Through the Lens of Cancer
Have you ever scrolled through Netflix searching for something to watch and you come across a movie you haven't seen in years, and you wonder if it still holds up or if it's a horrible dated mess?
I do that with every old movie I watch, but I ask myself: Will this movie hit different now that I have cancer?
Take A Walk To Remember for instance. You know it: Mandy Moore is the dumpy, nerdy preacher's daughter who is revealed to have terminal cancer after making the hunky leading man fall in love with her (but she TOLD HIM NOT TO!!!) and she dies at the end but not before having the wedding of her dreams and doing all the things on her bucket list with the help of Shane West.
I saw that movie in theaters in 2002 with my friend Sara and we cried our EYES out. What a sad movie!! Shane West? What a beautiful man!! And Switchfoot?? What a mediocre Christian soft rock band!!!!!
Anyway. You'd think that now that I actually have cancer myself that this movie would absolutely wreck me. But I watched it a few months ago and I actually laughed more and cried less. And not because the movie is, by all accounts, not that good, but because I related with Mandy Moore so much more that certain lines of hers were actually really funny. She cracks a joke about dying and Shane West cries, "That's NOT FUNNY" and I instinctively and immediately shouted, "YES IT IS!!" at my TV screen. Good one, Mandy.
Also, good for her for not telling everyone she has cancer. I use my cancer card any and every chance I get. That's how I know this movie is fiction.

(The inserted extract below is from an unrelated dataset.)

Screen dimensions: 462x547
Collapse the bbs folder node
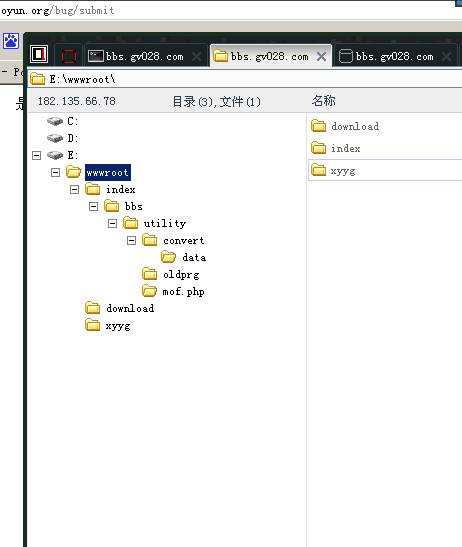[93, 207]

It also seems like everyone in TV and movies has cancer, now. Like since I got my diagnosis, every show I watch now has a character who either gets the news that they have cancer, or they already have cancer and that's why they came to Grey-Sloan for some sort of lifesaving surgery.
I just started watching Mike Flanigan's newest show called The Midnight Club. It's about a group of terminally ill teenagers living out the rest of their lives in hospice. So far, I'm actually really enjoying it. Suuuuper glad it didn't air last year, though. But I think I'm far enough out from my diagnosis not to feel too triggered by it now.
I watched a horror movie (surprised?) a few months ago called The Night House. I can't recommend it enough. Without giving too many spoilers, it's about a woman who's grieving her recently deceased husband. There is a scene where this woman is having drinks with friends, and they begin to ask her some very personal questions about her husband and how she's dealing with it. While her best friend tries to end the conversation, the main woman is more than than happy to answer. But her friend continues to stop the conversation. I've never related more to a character, especially in a horror movie. It can be therapeutic to talk about our traumas, and when people try to stop the conversation, it can be more harmful than helpful.
There was a very goofy SNL sketch last fall, from the twisted mind of Sarah Sherman (aka Sarah Squirm). The premise of the sketch was a woman on a date with a guy. The twist was that the woman had meatballs embedded in her skin, and she was incredibly sensitive about them. Most people would write this off as a weird sketch by a weird lady, but as a person living with an invisible disability, a disability that causes me to poo out my front side, I immediately related to this woman in the sketch. I felt seen and it made the sketch even funnier.
Yes, having cancer sucks, but it's oddly comforting to see myself reflected in the media.